# [Action item]
Transcribe word for word the lines below from the line with "Wesley Methodist Kindergarten (1254, 1150)" through the line with "Prayer Request (758, 990)", ends included.

Saved entries
————————

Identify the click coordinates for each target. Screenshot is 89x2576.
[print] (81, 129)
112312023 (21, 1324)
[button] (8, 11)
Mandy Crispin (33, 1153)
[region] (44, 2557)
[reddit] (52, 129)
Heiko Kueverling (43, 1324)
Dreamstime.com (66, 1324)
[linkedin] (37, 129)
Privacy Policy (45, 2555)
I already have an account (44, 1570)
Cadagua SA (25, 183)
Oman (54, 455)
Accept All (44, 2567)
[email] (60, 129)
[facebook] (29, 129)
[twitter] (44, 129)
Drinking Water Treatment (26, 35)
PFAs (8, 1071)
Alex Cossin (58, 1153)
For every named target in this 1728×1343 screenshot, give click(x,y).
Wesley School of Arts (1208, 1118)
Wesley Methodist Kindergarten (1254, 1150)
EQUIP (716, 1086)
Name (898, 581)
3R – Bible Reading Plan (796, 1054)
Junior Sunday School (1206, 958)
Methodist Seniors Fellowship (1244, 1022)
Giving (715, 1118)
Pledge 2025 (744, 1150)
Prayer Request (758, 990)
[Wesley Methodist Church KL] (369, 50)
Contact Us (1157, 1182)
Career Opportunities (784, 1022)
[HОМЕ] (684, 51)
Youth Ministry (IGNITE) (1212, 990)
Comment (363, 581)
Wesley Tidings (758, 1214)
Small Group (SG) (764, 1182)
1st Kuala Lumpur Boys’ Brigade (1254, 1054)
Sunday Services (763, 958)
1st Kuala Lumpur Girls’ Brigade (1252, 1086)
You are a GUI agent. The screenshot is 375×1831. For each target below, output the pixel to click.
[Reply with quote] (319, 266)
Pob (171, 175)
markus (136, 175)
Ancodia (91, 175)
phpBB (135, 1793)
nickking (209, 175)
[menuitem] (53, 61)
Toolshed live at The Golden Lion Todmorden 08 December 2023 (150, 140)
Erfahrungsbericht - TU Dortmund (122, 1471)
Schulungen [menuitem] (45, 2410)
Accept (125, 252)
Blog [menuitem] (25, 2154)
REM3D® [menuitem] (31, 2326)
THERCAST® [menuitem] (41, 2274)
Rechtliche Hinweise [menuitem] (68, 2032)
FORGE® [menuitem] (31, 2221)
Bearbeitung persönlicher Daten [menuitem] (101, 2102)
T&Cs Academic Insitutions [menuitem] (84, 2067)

————————

# [Answer]
Wesley Methodist Kindergarten (1254, 1150)
EQUIP (716, 1086)
Name (898, 581)
3R – Bible Reading Plan (796, 1054)
Junior Sunday School (1206, 958)
Methodist Seniors Fellowship (1244, 1022)
Giving (715, 1118)
Pledge 2025 (744, 1150)
Prayer Request (758, 990)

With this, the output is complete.